Mit einem Virus in einer künstlich hergestellten Gensequenz haben Fachleute den Computer einer DNA-Sequenziermaschine gekapert.
Ethernet-Kabel gehen über in einen stilisierten DNA-Strang

Früher hat man noch gern darüber gewitzelt, dass vermeintlich uninformierte Menschen bei Schnupfen fürchteten, ihren Computer mit einem Virus zu infizieren. Nun wird die biologische Ansteckung technischer Geräte real: Wie »Wired« berichtet, hat eine Gruppe von Fachleuten um Tadayoshi Kohno von der University of Washington erstmals gezeigt, dass man Schadsoftware in DNA-Strängen codieren kann. Wenn ein Gerät das Erbgut dann sequenziert, greift das in der DNA codierte Programm die Software des Sequenzierautomaten an und übernimmt die Kontrolle über den Computer. Die Details der Technik wird das Team auf dem USENIX Security Symposium vom 16. bis zum 18. August in Vancouver vorstellen.

Derzeit ist ein derartiger Angriff unrealistisch. Der Aufwand, eine entsprechende DNA-Sequenz zu designen, herzustellen und in das gewünschte Sequenziersystem einzuschleusen, dürfte weit größer sein als für andere Angriffsstrategien. Vor allem die physischen Grenzen der DNA machten es schwierig, einen funktionierenden Code zu erzeugen, heißt es im Pressebericht. Außerdem fügte die Gruppe um Kohno gezielt eine verwundbare Stelle in die Software des Sequenzierautomaten ein, die das Schadprogramm in der DNA dann ausnutzen durfte. Kohno fand jedoch vergleichbare Schwachstellen in kommerzieller Sequenzierungssoftware.

Außerdem identifizierte das Team eine Reihe von bekannten Datenverarbeitungsproblemen wie zum Beispiel »sample bleeding«, bei denen Genomdaten an unerwünschten Speicherorten abgelegt werden, als Sicherheitsrisiko. Einen solchen Mechanismus nutzte die Gruppe dann auch für ihren Angriff. Ihre künstlich erzeugte DNA rief einen »Buffer overflow« hervor, bei dem der Computer des Sequencers quasi die Kontrolle über die Zuordnung der Daten verliert. Durch dieses Phänomen lassen sich, wie das Experiment zeigt, prinzipiell Schadkodes einschleusen oder sensitive Informationen auslesen.

»Der beschriebene DNA-Hack ist besonders elegant, weil es keine Datei gibt und die Daten biologisch vorliegen«, sagt Ulrich Greveler, Professor für Angewandte Informatik und IT-Sicherheit an der Universität Rhein-Waal.

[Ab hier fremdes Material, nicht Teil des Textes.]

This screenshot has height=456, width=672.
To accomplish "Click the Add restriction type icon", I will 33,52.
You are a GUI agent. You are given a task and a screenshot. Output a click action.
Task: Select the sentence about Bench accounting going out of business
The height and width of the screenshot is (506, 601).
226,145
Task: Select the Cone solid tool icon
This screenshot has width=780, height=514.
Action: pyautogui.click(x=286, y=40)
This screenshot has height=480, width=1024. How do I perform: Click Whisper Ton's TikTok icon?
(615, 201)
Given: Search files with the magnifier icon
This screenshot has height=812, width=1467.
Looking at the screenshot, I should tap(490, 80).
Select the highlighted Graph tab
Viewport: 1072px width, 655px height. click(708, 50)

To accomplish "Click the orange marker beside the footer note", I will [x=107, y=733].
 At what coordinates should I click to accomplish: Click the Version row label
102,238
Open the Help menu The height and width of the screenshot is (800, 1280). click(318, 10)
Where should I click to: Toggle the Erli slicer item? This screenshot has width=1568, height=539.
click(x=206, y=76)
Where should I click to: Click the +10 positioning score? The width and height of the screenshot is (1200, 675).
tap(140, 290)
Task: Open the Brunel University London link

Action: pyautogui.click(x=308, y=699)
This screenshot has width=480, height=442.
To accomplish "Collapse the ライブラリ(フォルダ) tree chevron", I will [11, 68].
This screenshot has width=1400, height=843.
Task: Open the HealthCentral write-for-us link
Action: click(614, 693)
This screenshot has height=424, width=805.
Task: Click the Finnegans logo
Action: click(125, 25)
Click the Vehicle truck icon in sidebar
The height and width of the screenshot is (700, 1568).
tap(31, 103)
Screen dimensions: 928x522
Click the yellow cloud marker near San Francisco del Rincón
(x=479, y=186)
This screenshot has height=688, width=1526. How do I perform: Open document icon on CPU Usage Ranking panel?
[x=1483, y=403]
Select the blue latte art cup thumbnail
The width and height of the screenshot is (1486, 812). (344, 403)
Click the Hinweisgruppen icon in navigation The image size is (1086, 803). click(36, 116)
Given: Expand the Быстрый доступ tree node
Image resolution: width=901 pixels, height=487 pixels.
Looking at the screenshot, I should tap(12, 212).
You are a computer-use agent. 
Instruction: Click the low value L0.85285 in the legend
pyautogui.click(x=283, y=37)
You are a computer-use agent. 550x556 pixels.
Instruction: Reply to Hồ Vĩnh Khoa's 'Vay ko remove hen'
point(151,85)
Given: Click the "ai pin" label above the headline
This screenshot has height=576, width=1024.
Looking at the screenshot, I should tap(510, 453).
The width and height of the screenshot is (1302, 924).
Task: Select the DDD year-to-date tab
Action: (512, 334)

Wie Kohnos Arbeitsgruppe sieht auch er ein grundsätzliches Sicherheitsproblem bei Systemen, die auf solche nicht-digitalen Daten zugreifen: »In gleicher Weise wäre denkbar, dass Fingerabdruck- oder Iris-Scanner auf diese Weise gehackt werden. Ein Gerät könnte übernommen werden, um nicht-autorisierte Personen zuzulassen oder weitere Rechner im Netzwerk anzugreifen«. Kohnos Team jedenfalls fand bei seiner Untersuchung, wie es in ihrem Abstract auf der Konferenzwebseite heißt, »konkrete Belege für schlechte Sicherheitspraxis im gesamten DNA-Prozessierungssektor«. Auf der Basis dieser Befunde will die Arbeitsgruppe nun Grundlagen für mehr Datensicherheit in der Bioinformatik formulieren.